The task:
Reproduce all of the records below verbatim, line for line, changing nothing.

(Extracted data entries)
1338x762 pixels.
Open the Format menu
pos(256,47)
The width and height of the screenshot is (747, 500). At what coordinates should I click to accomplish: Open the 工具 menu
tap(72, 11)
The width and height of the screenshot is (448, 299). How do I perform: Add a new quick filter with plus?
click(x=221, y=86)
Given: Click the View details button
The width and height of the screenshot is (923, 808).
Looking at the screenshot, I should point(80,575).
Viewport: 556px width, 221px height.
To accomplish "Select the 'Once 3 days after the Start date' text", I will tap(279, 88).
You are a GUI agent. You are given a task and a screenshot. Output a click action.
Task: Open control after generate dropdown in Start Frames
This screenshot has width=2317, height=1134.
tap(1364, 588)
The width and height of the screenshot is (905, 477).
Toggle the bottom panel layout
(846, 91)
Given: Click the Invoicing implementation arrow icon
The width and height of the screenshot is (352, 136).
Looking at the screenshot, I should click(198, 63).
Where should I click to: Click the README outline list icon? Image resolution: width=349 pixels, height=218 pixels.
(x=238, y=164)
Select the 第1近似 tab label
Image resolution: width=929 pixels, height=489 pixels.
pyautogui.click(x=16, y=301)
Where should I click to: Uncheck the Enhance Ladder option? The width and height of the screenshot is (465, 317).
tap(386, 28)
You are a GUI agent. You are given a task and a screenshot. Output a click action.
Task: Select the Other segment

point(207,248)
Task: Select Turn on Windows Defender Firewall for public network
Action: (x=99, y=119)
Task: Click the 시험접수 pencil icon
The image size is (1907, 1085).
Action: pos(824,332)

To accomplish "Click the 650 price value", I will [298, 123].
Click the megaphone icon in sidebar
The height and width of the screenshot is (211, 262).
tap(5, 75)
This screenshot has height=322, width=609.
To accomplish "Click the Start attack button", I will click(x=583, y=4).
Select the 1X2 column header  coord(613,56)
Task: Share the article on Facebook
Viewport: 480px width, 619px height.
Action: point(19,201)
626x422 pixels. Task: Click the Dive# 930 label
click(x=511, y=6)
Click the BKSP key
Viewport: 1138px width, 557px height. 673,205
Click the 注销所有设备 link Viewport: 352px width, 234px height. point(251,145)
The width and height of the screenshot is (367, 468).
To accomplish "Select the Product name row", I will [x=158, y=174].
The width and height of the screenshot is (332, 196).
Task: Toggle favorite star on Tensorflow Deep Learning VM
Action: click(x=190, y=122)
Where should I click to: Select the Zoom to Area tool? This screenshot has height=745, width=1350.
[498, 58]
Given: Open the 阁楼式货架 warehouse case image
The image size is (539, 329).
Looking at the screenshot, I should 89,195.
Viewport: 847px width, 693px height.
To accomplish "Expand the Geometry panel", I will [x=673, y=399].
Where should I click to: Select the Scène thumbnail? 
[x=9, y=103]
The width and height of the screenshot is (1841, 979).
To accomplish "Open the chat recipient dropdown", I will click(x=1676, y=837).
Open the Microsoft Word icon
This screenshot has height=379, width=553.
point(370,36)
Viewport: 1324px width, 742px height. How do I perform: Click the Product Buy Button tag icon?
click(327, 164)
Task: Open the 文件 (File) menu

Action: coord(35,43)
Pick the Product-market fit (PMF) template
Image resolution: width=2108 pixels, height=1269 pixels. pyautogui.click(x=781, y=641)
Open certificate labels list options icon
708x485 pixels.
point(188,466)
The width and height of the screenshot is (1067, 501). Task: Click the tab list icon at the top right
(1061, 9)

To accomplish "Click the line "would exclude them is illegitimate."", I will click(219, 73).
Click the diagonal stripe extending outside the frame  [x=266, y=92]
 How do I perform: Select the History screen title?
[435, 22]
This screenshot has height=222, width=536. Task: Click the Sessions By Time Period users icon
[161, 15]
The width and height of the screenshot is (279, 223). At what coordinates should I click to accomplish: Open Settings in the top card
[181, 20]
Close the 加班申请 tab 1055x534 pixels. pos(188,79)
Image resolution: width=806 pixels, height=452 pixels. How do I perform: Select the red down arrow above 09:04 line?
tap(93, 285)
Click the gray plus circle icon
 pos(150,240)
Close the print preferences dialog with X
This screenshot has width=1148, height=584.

In response:
1338x762 pixels.
Open the Format menu
pos(256,47)
The width and height of the screenshot is (747, 500). At what coordinates should I click to accomplish: Open the 工具 menu
tap(72, 11)
The width and height of the screenshot is (448, 299). How do I perform: Add a new quick filter with plus?
click(x=221, y=86)
Given: Click the View details button
The width and height of the screenshot is (923, 808).
Looking at the screenshot, I should point(80,575).
Viewport: 556px width, 221px height.
To accomplish "Select the 'Once 3 days after the Start date' text", I will tap(279, 88).
You are a GUI agent. You are given a task and a screenshot. Output a click action.
Task: Open control after generate dropdown in Start Frames
This screenshot has width=2317, height=1134.
tap(1364, 588)
The width and height of the screenshot is (905, 477).
Toggle the bottom panel layout
(846, 91)
Given: Click the Invoicing implementation arrow icon
The width and height of the screenshot is (352, 136).
Looking at the screenshot, I should click(198, 63).
Where should I click to: Click the README outline list icon? Image resolution: width=349 pixels, height=218 pixels.
(x=238, y=164)
Select the 第1近似 tab label
Image resolution: width=929 pixels, height=489 pixels.
pyautogui.click(x=16, y=301)
Where should I click to: Uncheck the Enhance Ladder option? The width and height of the screenshot is (465, 317).
tap(386, 28)
You are a GUI agent. You are given a task and a screenshot. Output a click action.
Task: Select the Other segment

point(207,248)
Task: Select Turn on Windows Defender Firewall for public network
Action: (x=99, y=119)
Task: Click the 시험접수 pencil icon
The image size is (1907, 1085).
Action: pos(824,332)

To accomplish "Click the 650 price value", I will [298, 123].
Click the megaphone icon in sidebar
The height and width of the screenshot is (211, 262).
tap(5, 75)
This screenshot has height=322, width=609.
To accomplish "Click the Start attack button", I will click(x=583, y=4).
Select the 1X2 column header  coord(613,56)
Task: Share the article on Facebook
Viewport: 480px width, 619px height.
Action: point(19,201)
626x422 pixels. Task: Click the Dive# 930 label
click(x=511, y=6)
Click the BKSP key
Viewport: 1138px width, 557px height. 673,205
Click the 注销所有设备 link Viewport: 352px width, 234px height. point(251,145)
The width and height of the screenshot is (367, 468).
To accomplish "Select the Product name row", I will [x=158, y=174].
The width and height of the screenshot is (332, 196).
Task: Toggle favorite star on Tensorflow Deep Learning VM
Action: click(x=190, y=122)
Where should I click to: Select the Zoom to Area tool? This screenshot has height=745, width=1350.
[498, 58]
Given: Open the 阁楼式货架 warehouse case image
The image size is (539, 329).
Looking at the screenshot, I should 89,195.
Viewport: 847px width, 693px height.
To accomplish "Expand the Geometry panel", I will [x=673, y=399].
Where should I click to: Select the Scène thumbnail? 
[x=9, y=103]
The width and height of the screenshot is (1841, 979).
To accomplish "Open the chat recipient dropdown", I will click(x=1676, y=837).
Open the Microsoft Word icon
This screenshot has height=379, width=553.
point(370,36)
Viewport: 1324px width, 742px height. How do I perform: Click the Product Buy Button tag icon?
click(327, 164)
Task: Open the 文件 (File) menu

Action: coord(35,43)
Pick the Product-market fit (PMF) template
Image resolution: width=2108 pixels, height=1269 pixels. pyautogui.click(x=781, y=641)
Open certificate labels list options icon
708x485 pixels.
point(188,466)
The width and height of the screenshot is (1067, 501). Task: Click the tab list icon at the top right
(1061, 9)

To accomplish "Click the line "would exclude them is illegitimate."", I will click(219, 73).
Click the diagonal stripe extending outside the frame  [x=266, y=92]
 How do I perform: Select the History screen title?
[435, 22]
This screenshot has height=222, width=536. Task: Click the Sessions By Time Period users icon
[161, 15]
The width and height of the screenshot is (279, 223). At what coordinates should I click to accomplish: Open Settings in the top card
[181, 20]
Close the 加班申请 tab 1055x534 pixels. pos(188,79)
Image resolution: width=806 pixels, height=452 pixels. How do I perform: Select the red down arrow above 09:04 line?
tap(93, 285)
Click the gray plus circle icon
 pos(150,240)
Close the print preferences dialog with X
This screenshot has width=1148, height=584.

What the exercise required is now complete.